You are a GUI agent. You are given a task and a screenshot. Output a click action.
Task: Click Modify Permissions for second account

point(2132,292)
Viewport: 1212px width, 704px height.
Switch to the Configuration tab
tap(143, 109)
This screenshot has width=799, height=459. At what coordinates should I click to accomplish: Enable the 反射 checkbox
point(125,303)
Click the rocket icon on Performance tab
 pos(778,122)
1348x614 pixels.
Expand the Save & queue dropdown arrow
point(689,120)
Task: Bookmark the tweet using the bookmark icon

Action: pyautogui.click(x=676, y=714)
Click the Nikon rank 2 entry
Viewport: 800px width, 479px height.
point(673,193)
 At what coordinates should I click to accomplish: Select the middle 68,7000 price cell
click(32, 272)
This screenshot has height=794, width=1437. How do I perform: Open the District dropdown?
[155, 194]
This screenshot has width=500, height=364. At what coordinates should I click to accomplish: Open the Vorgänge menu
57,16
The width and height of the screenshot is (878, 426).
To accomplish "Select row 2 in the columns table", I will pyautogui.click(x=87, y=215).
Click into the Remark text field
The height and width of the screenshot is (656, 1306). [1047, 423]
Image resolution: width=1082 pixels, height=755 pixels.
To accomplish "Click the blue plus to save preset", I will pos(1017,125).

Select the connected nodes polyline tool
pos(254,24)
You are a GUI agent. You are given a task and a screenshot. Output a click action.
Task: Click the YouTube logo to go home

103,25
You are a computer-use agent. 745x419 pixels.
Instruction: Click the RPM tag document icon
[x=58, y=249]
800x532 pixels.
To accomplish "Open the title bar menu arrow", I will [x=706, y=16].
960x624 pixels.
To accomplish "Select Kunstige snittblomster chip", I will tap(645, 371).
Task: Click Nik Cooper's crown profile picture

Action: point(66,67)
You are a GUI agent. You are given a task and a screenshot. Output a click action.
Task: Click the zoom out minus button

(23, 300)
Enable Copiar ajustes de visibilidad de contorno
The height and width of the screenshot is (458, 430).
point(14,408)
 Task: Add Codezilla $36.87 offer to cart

--------------------------------

Work item ::
Look through the data above and report every line in which "pixels" appears.

Solution to this task ::
1348x614 pixels.
Image resolution: width=1082 pixels, height=755 pixels.
You are a computer-use agent. 745x419 pixels.
800x532 pixels.
960x624 pixels.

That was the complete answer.